**WHAT TO PRODUCE**: Only the lines that contain the string "computer" belong in the answer; pull them from the records.

**AVAILABLE RECORDS**:
• • • • • • •

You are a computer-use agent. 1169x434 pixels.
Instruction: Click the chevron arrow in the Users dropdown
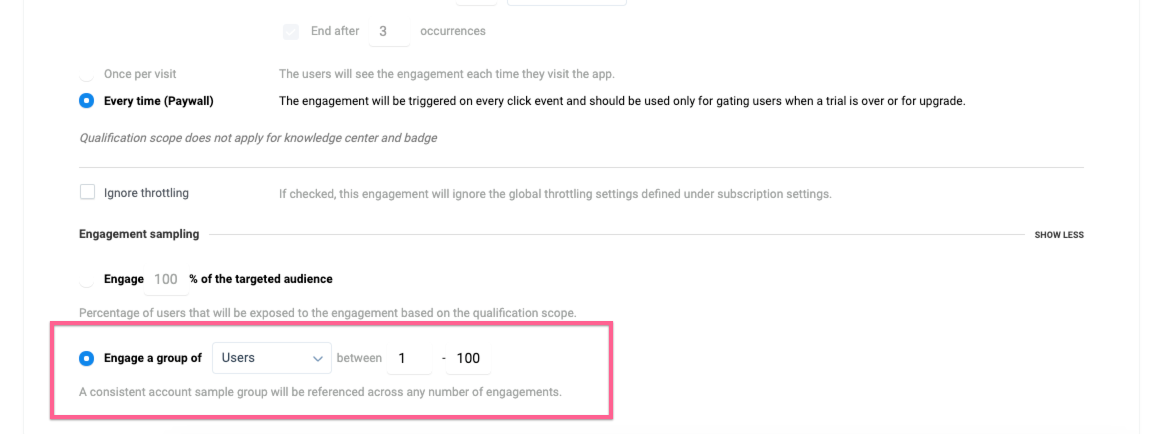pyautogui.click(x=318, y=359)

• • • • • • •

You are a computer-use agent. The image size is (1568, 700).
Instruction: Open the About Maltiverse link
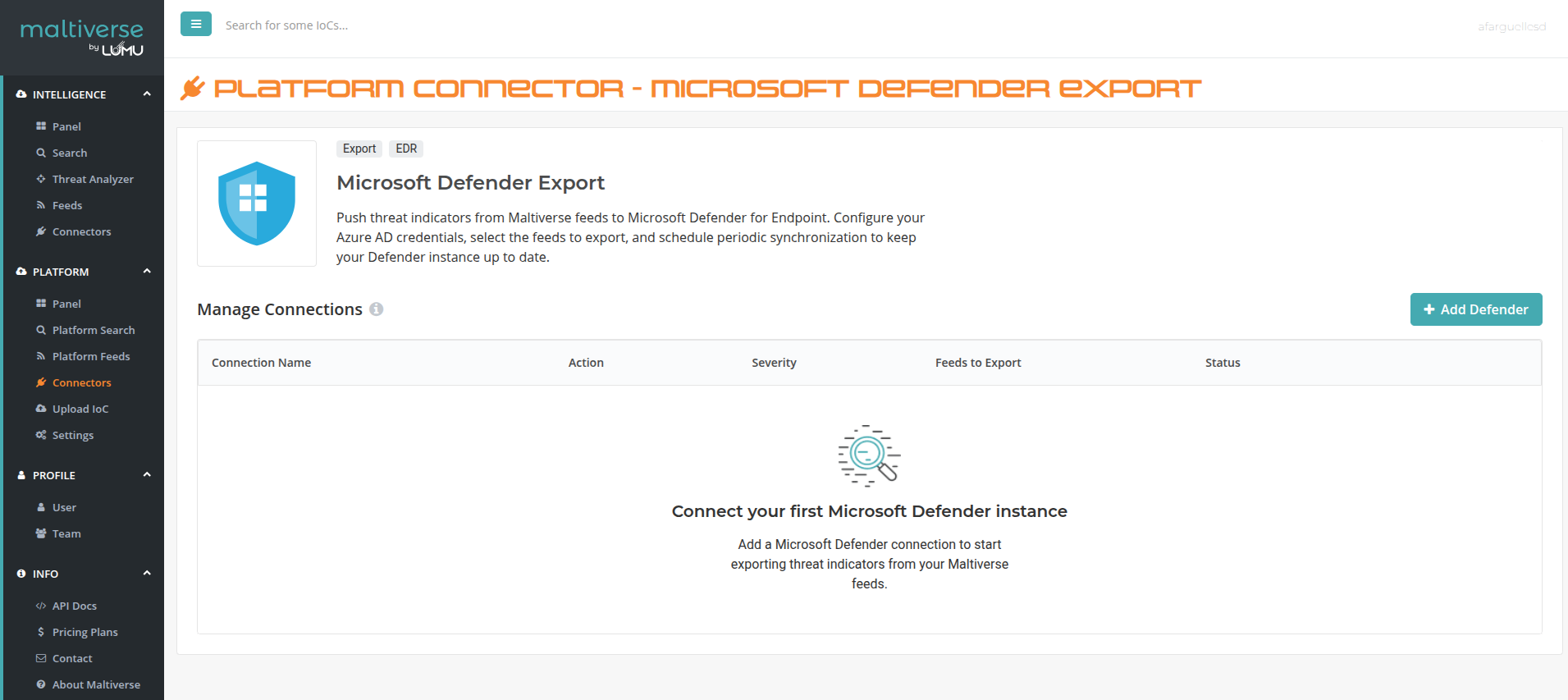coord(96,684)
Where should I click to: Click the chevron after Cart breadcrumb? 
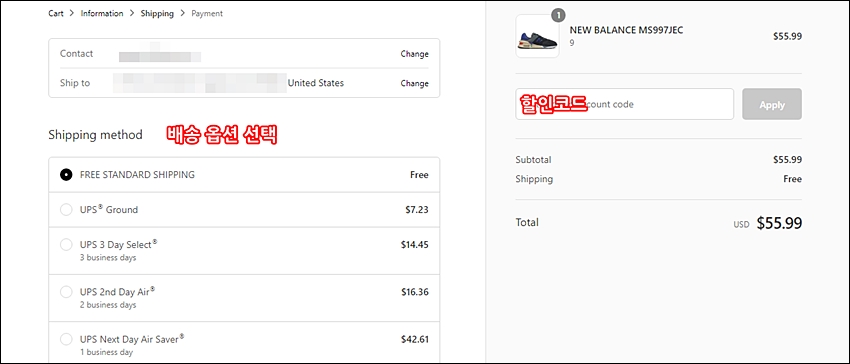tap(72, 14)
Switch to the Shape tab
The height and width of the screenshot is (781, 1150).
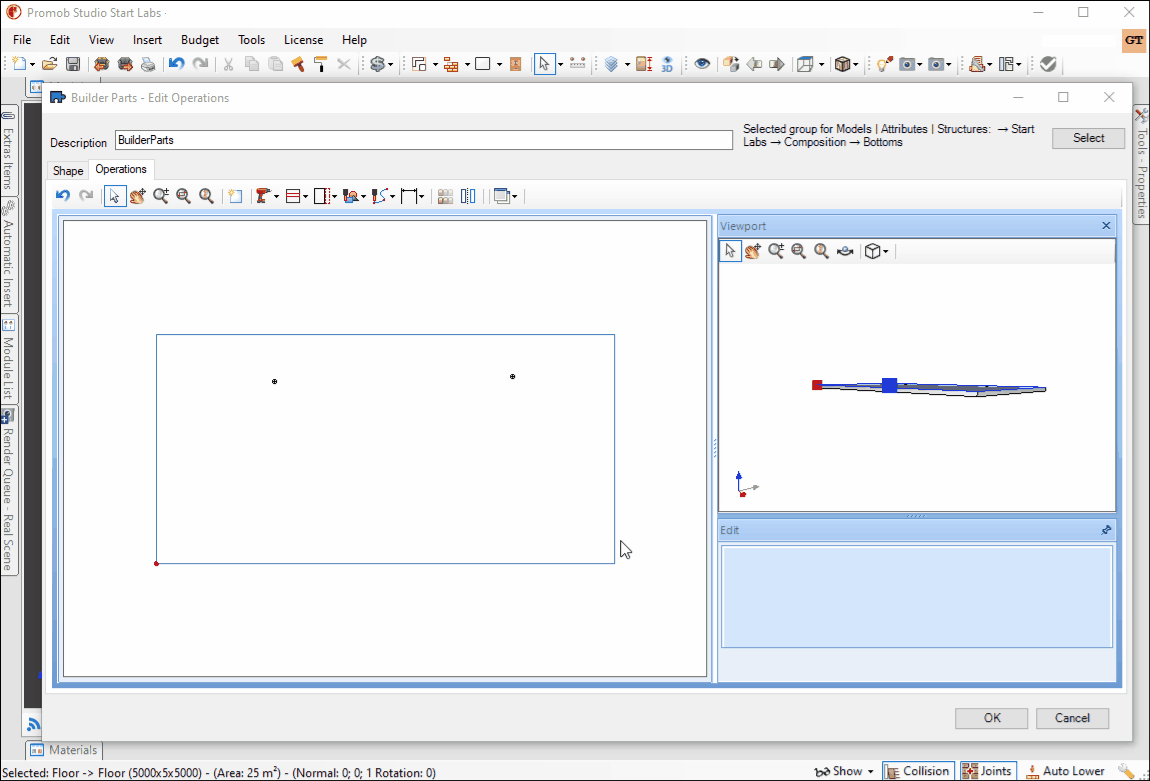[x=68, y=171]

• • • • • • •

**WRITTEN REPLY**:
You are a computer-use agent. 1169x434 pixels.
You are a computer-use agent. The image size is (1568, 700).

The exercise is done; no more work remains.